REQUIRED ACTION
Return every line from the records below that has the word "agent".

═══ RECORDS SUPPLIED ═══

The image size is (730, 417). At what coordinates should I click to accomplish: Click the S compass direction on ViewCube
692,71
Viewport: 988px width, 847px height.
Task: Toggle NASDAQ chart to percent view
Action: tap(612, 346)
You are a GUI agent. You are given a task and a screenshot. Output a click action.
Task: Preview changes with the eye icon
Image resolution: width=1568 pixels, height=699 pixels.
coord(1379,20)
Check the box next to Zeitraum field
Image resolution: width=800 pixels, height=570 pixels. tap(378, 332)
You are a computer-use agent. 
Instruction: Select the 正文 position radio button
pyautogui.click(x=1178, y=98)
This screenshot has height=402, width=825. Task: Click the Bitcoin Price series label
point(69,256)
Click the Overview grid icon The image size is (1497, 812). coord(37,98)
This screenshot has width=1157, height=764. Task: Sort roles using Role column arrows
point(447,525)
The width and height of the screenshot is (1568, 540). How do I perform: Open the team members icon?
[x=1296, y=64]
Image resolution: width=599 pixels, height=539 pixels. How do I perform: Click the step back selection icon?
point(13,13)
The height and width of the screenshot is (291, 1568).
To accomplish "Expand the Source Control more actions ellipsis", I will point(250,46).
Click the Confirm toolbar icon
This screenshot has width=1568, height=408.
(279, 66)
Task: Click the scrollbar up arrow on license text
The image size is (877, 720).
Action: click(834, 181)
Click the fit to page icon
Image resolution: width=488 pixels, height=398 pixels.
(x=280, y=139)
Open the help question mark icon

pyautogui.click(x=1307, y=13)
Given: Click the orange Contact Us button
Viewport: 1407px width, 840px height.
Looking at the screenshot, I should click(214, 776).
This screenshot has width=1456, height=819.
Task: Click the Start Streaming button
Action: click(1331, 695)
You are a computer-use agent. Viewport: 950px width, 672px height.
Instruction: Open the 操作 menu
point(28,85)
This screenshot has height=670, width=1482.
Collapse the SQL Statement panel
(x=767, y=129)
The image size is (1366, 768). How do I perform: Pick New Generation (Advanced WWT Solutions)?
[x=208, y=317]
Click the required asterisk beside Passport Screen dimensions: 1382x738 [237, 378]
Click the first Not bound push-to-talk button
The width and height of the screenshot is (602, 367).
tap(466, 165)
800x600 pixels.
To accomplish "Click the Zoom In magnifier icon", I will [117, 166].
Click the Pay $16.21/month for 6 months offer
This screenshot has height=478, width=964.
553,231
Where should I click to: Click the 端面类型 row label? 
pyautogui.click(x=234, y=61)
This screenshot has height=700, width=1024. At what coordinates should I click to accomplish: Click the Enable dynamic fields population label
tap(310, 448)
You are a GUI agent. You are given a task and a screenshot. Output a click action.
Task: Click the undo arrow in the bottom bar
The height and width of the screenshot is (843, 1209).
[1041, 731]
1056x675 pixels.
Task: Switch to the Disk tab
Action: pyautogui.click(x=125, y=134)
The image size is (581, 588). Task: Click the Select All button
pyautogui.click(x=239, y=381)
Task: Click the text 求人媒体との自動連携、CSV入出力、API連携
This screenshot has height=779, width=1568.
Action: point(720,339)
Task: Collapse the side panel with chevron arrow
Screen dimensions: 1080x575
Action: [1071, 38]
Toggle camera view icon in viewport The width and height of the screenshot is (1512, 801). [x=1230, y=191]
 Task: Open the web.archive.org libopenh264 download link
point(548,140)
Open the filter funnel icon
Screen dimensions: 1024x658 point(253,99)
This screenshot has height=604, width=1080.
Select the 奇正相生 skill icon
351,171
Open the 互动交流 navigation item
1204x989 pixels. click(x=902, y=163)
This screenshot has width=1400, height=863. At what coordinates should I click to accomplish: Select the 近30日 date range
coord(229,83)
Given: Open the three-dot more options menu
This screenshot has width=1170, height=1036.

═══

REPLY
You are a GUI agent. You are given a task and a screenshot. Output a click action.
You are a computer-use agent. 
You are a computer-use agent. Viewport: 950px width, 672px height.
You are a GUI agent. You are given a task and a screenshot. Output a click action.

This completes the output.